According to the BPS, unless ordered to do so by a court of law, the school department does not provide law enforcement authorities with copies of any student records, which are protected under the Family Educational Rights and Privacy Act (FERPA). However, BPS School Police can share school incident reports, which are different than student records and are considered police reports, with their partners at the Boston Police Department when it is a matter of public safety. Examples include records related to potential suspects involved in gang-related homicides or possible threats to public safety. School incident reports are created and maintained by BPS School Police for law enforcement purposes and, as law enforcement records, are not considered to be student records.

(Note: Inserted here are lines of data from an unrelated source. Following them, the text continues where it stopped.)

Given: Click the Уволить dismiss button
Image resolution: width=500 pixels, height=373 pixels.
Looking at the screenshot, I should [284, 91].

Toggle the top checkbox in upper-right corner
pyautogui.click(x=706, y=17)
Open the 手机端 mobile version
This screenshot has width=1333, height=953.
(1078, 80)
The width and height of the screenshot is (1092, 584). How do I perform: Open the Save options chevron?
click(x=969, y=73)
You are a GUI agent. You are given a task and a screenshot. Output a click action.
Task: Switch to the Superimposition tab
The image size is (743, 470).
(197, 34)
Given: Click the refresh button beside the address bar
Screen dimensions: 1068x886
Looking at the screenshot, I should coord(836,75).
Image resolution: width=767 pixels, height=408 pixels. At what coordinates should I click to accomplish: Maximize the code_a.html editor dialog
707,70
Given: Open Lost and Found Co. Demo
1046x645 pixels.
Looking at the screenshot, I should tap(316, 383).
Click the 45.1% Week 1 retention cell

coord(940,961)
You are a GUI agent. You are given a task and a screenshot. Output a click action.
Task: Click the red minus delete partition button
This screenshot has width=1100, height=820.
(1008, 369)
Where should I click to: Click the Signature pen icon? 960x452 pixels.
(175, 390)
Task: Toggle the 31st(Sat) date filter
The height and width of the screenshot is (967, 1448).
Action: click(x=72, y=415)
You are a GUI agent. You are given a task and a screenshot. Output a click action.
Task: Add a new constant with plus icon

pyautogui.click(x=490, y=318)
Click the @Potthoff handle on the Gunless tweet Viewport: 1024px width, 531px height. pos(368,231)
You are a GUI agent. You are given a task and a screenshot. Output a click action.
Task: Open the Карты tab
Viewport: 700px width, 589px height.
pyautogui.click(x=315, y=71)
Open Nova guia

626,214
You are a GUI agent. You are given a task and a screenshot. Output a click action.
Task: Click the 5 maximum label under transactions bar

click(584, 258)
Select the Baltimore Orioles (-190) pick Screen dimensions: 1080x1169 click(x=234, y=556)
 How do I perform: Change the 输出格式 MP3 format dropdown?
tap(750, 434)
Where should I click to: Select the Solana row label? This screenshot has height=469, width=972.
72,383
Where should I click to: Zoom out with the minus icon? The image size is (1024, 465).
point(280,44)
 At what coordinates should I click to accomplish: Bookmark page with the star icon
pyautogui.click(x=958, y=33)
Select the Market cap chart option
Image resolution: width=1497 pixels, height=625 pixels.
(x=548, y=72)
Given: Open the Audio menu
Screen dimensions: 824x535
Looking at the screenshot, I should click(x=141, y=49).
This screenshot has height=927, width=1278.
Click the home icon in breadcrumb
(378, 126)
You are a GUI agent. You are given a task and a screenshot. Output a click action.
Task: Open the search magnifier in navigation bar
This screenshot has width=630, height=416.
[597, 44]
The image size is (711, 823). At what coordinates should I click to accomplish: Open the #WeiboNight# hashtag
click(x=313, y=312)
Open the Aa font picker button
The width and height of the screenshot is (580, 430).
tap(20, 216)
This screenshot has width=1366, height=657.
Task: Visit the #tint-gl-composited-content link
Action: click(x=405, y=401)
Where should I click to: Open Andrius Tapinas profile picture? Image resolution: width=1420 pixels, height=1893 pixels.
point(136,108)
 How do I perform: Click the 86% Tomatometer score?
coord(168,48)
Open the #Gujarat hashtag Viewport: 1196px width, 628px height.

The type of serious incident that the city and BPS will not take lightly is the one that occurred at EBHS back in March2 2018. That month, only a few days after the mass school shooting that killed 17 in Florida, police arrested 19-year-old Kevin Vasquez Funes and charged him under the ‘bomb threat’ statute. Funes allegedly told fellow students he planned to shoot up the school. The Salvadoran national was later detained by ICE agents at his home after it was found he entered the U.S. illegally in 2015.